While no lawsuit has been filed, and Balto said he and the pharmacies for which he is advocating were exploring options and examining whether Anthem's decision violates any anti-trust laws, the dispute is an example of the often testy relationship between pharmacy retailers — particularly independents — and PBMs. PBMs say mail-order represents a more cost-effective and efficient way of getting drugs to patients and say mail-order saves customers money on prescriptions compared with brick-and-mortar retailers. For pharmacy retailers, however, not only does use of mail-order cut into their business, it also means that patients don't have access to the kind of face-to-face interaction that the retailers say many of them need and tout as their key advantage. PBMs have also emphasized that they offer 24-hour access by phone to pharmacists and nurses, including pharmacists whose entire focus is on a specific condition such as HIV and who know all the drugs, interactions and other issues involved.

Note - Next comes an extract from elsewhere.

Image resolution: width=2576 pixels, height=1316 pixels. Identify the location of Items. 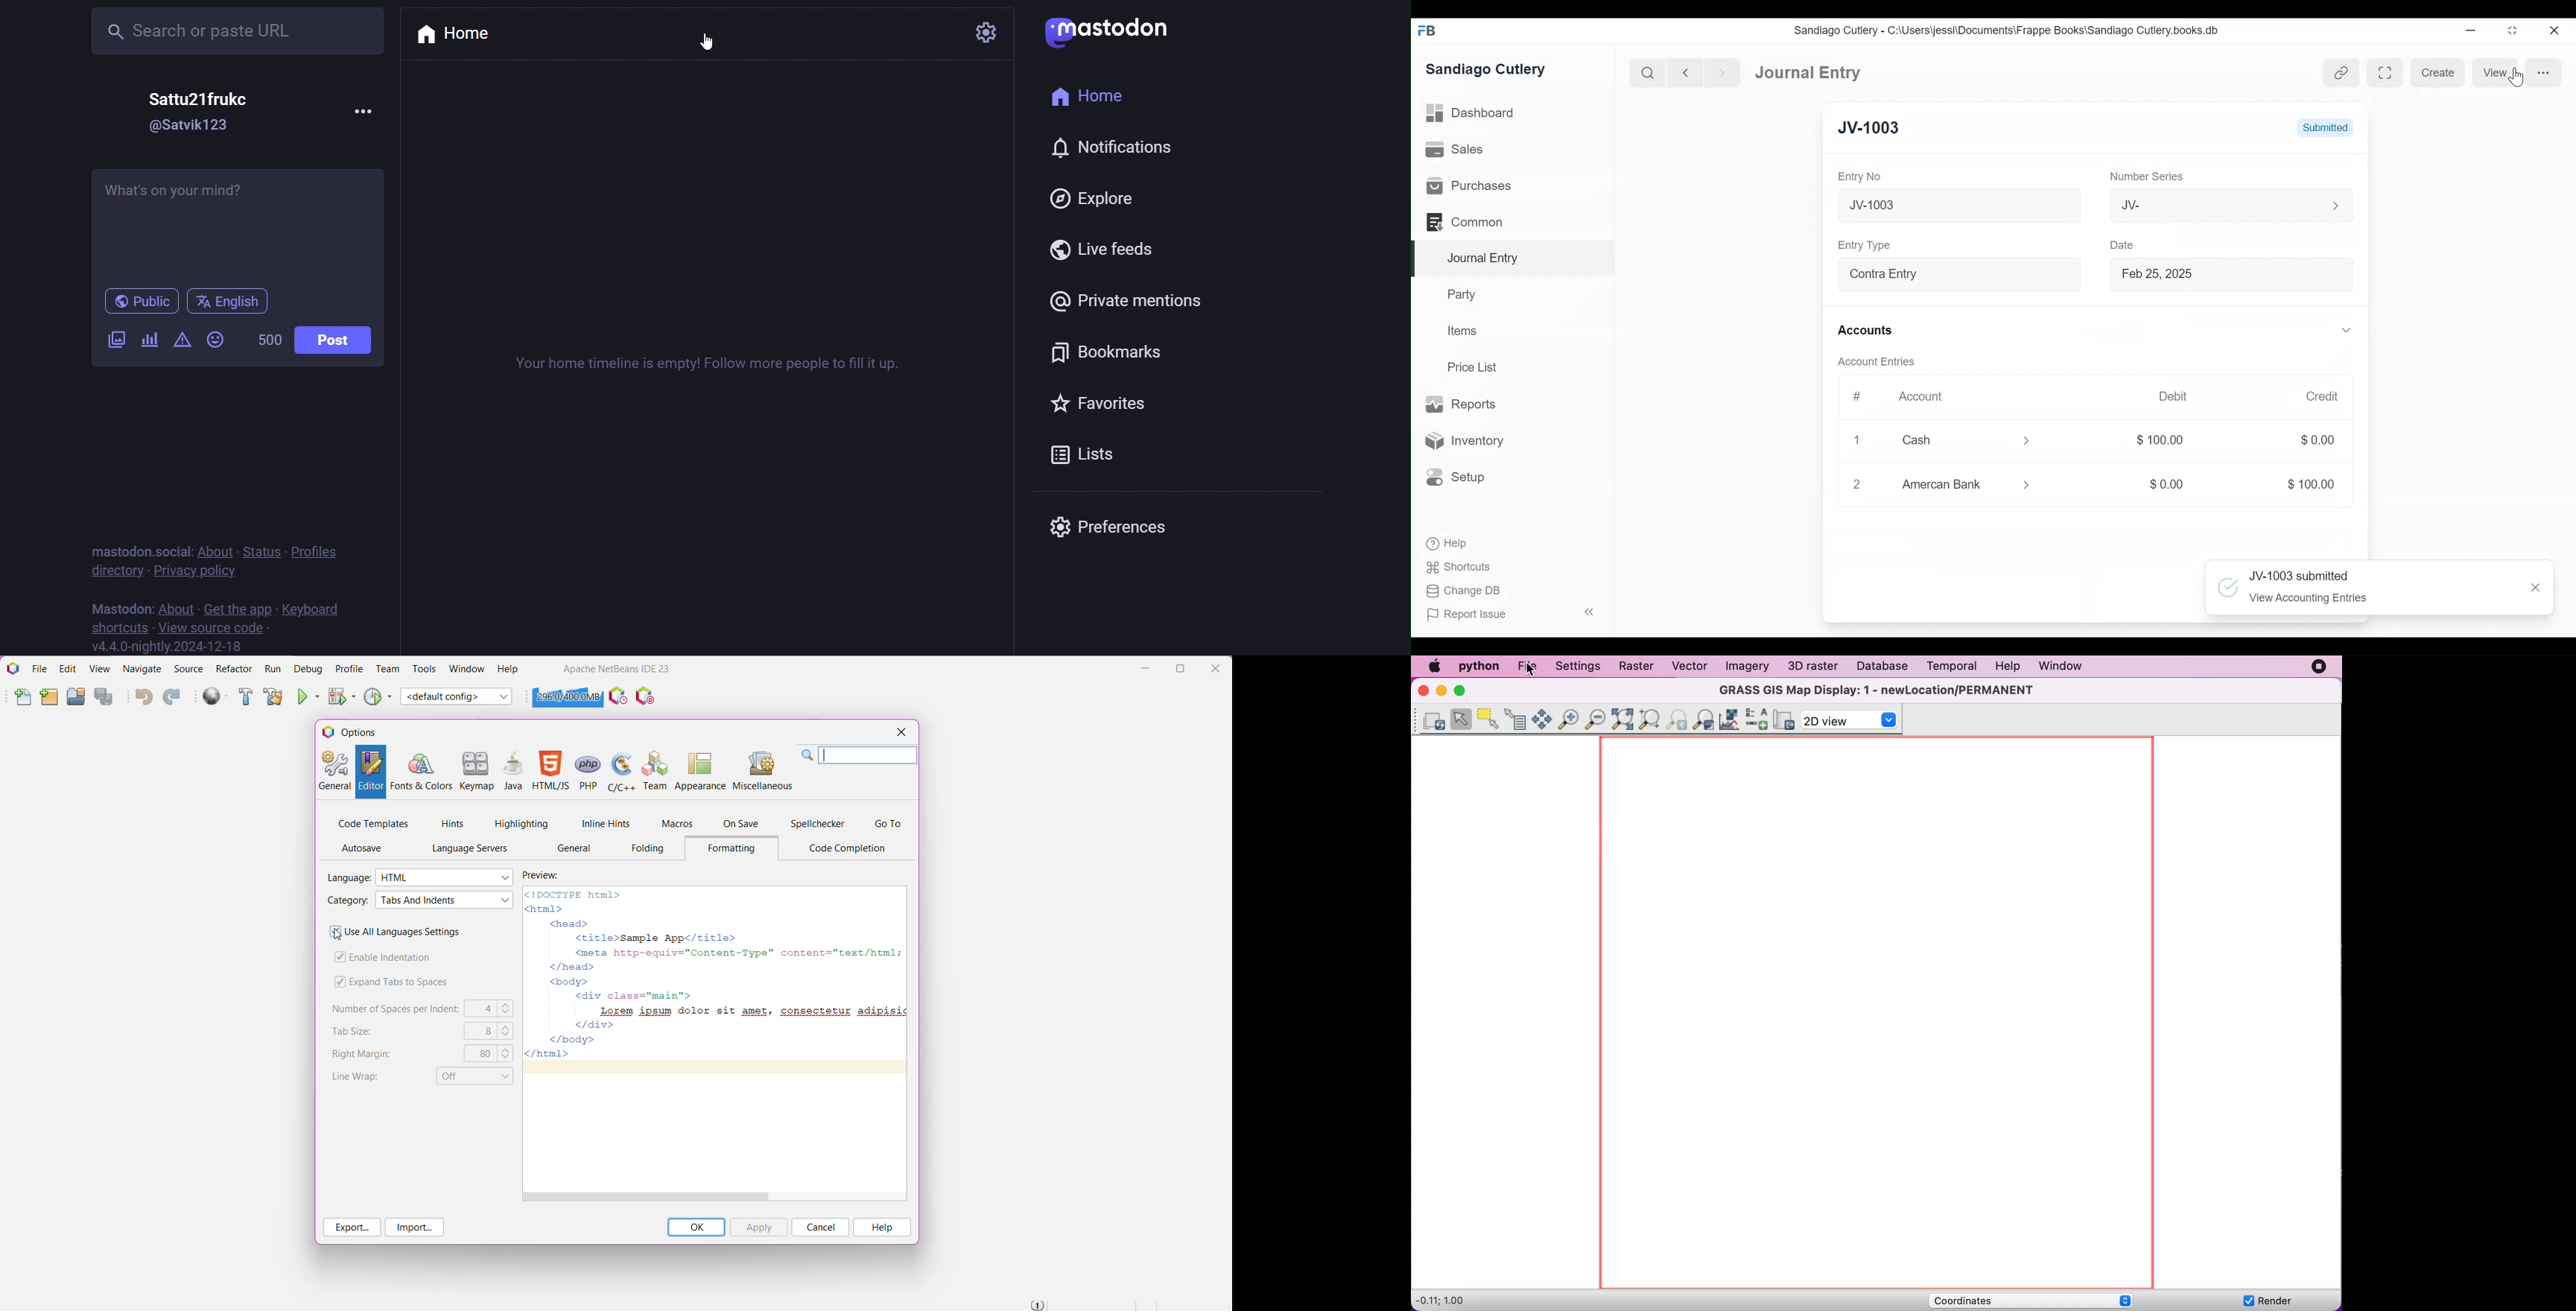
(1464, 332).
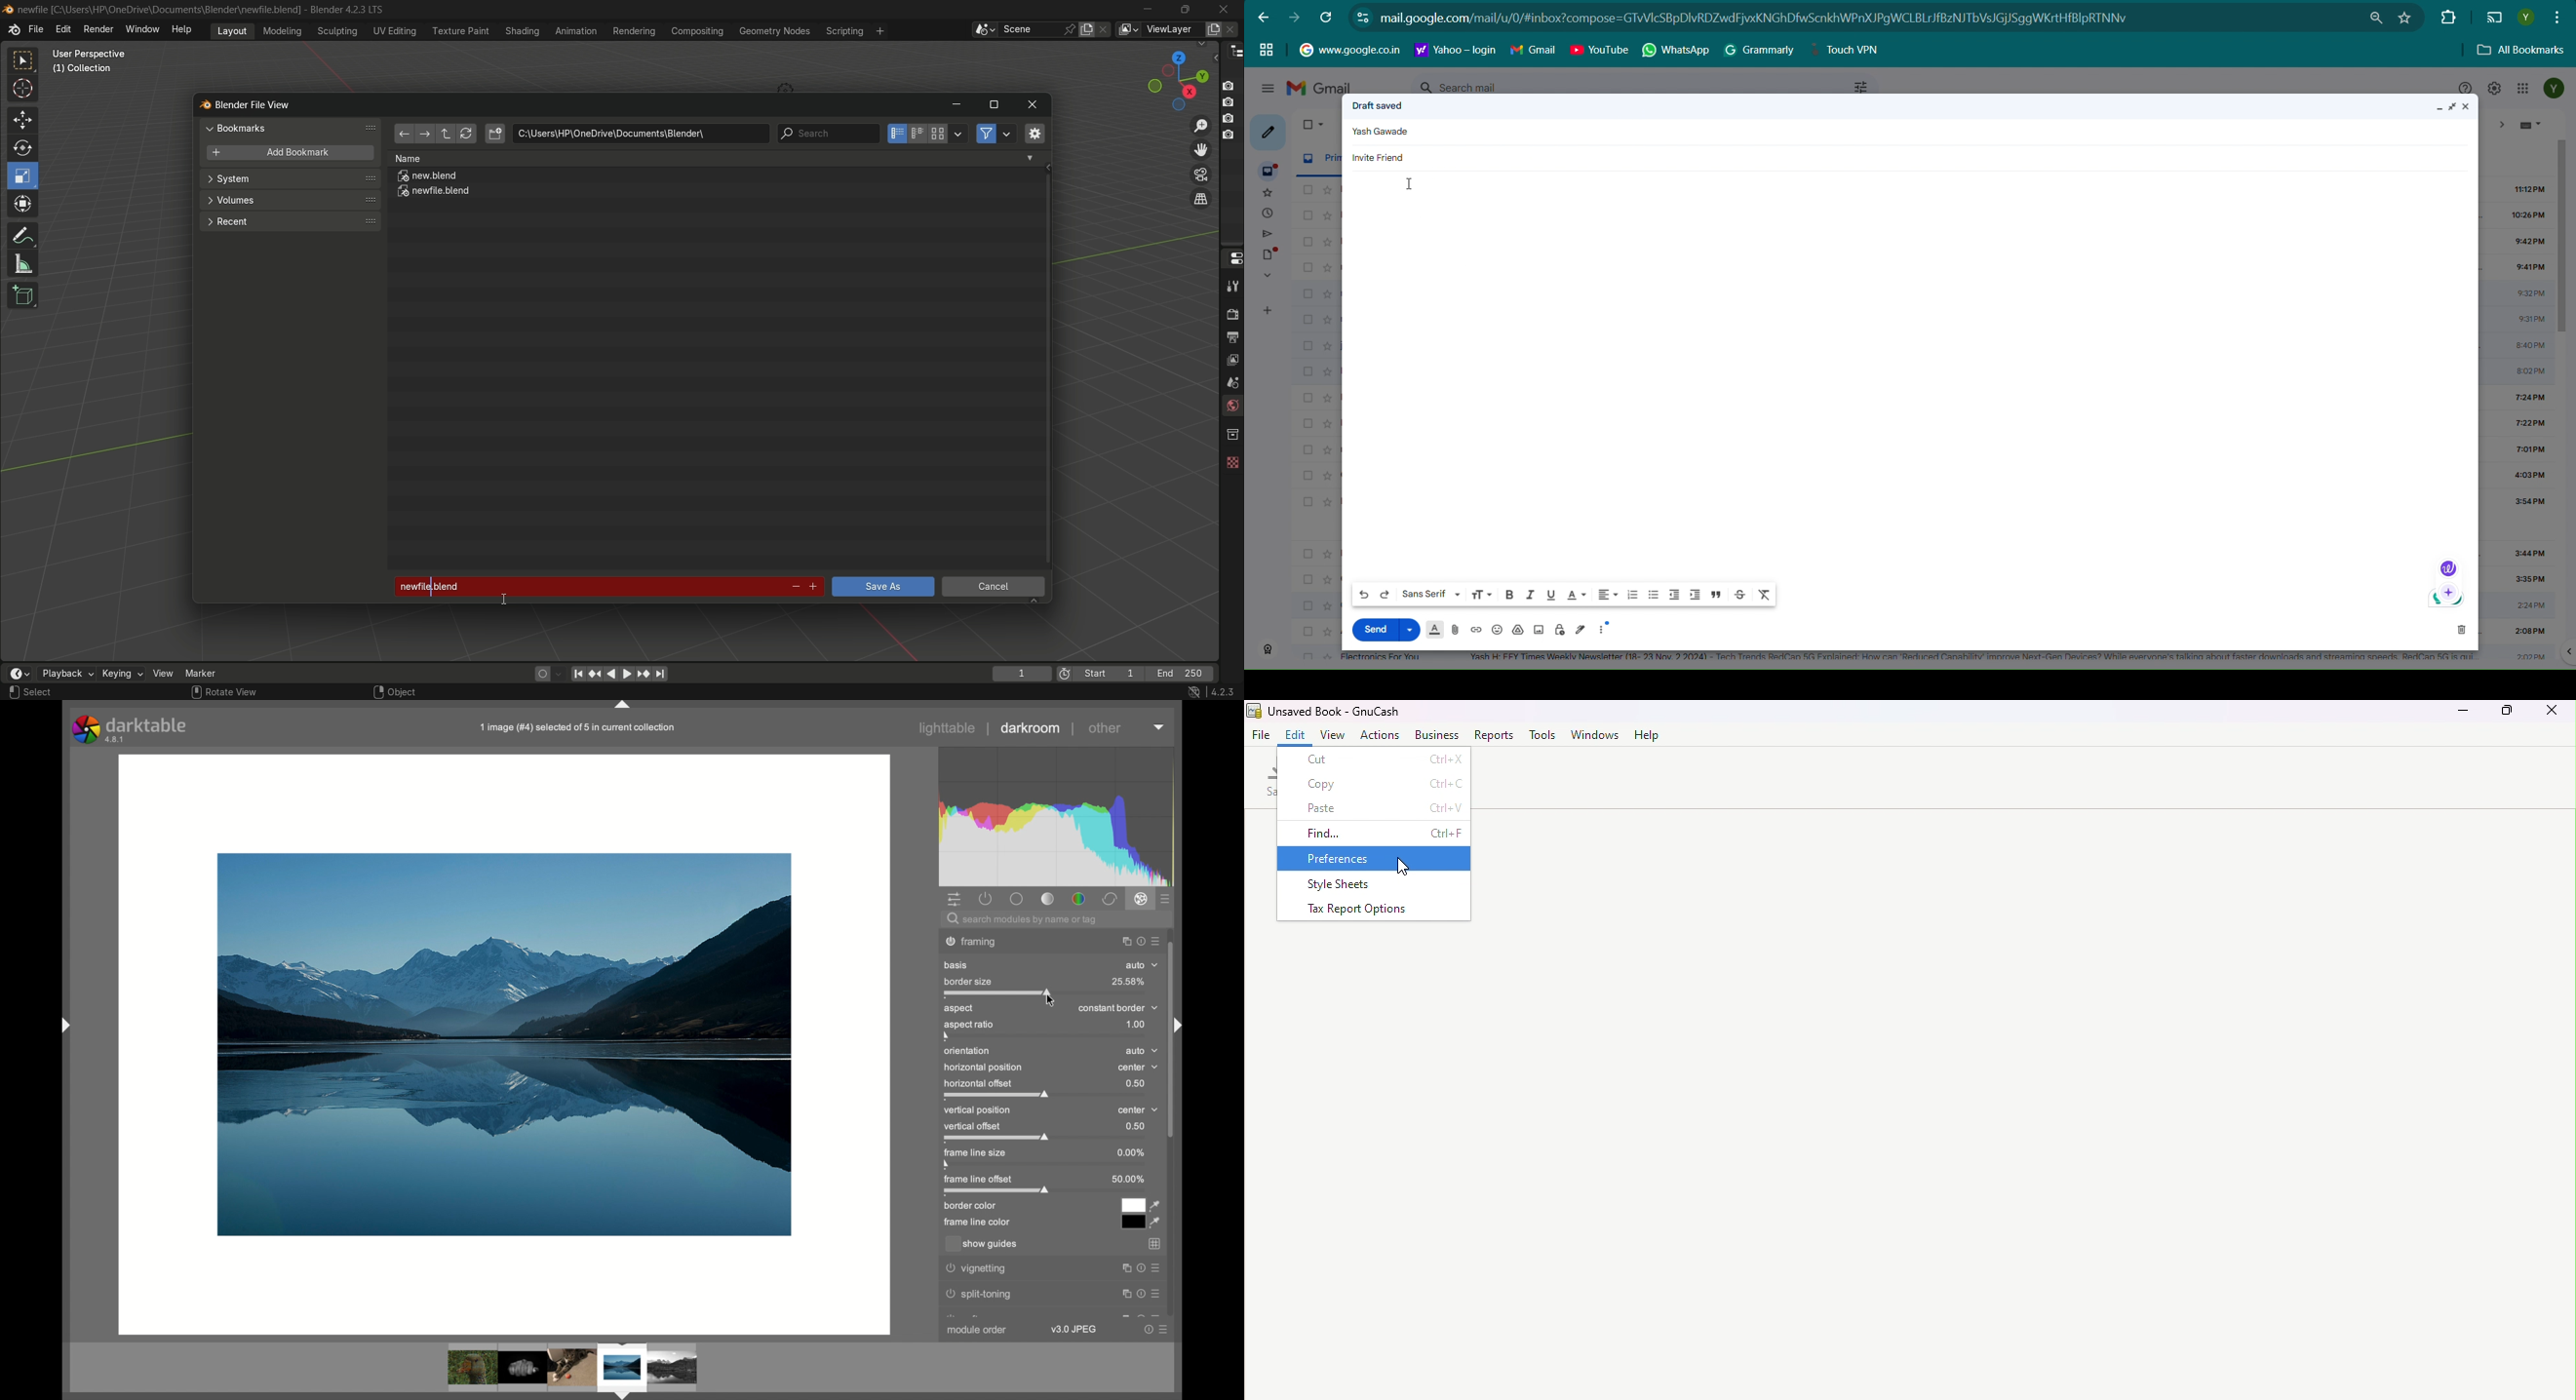  Describe the element at coordinates (596, 672) in the screenshot. I see `jump to keyframe` at that location.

But Balto said a "disinterested voice at the end of a 1-800 number" isn't enough.
"This is far more than just dispensing drugs," Balto told Drug Store News. "People will lose those services, and that will threaten the continuity of care they receive."
Balto said that while mail-order may be appropriate for some patients, it's not for patients with complex, chronic conditions like HIV. Specialty pharmacists themselves also say their role goes far beyond dispensing.
"Putting a label on the bottle — that's the least of what we do," Marva Brannum, a clinical pharmacist at Edwin's Prescription Pharmacy, one of the pharmacy's Balto is representing, told Drug Store News. "The care is actually part of the prescription."
Brannum, who has worked with HIV and AIDS patients for nearly 30 years, said working with patients also included knowing the psychological and social issues involved with their disease states, fitting medications into their lives and being able to alter their therapies quickly when needed. For example, some patients are homeless or transient and don't have the option of receiving three-month supplies of drugs through the mail or are living in a situation where other people don't know about their status. Working with patients directly also allows pharmacists to know about drug interactions. "We are an extension of the patient's clinical team," Brannum said.
For Brannum, it's not just knowing the drugs the patient uses, but knowing the patient. "The most intricate part that leads to quality outcomes and leads to decreased costs for us is knowing the patient in total," Brannum said.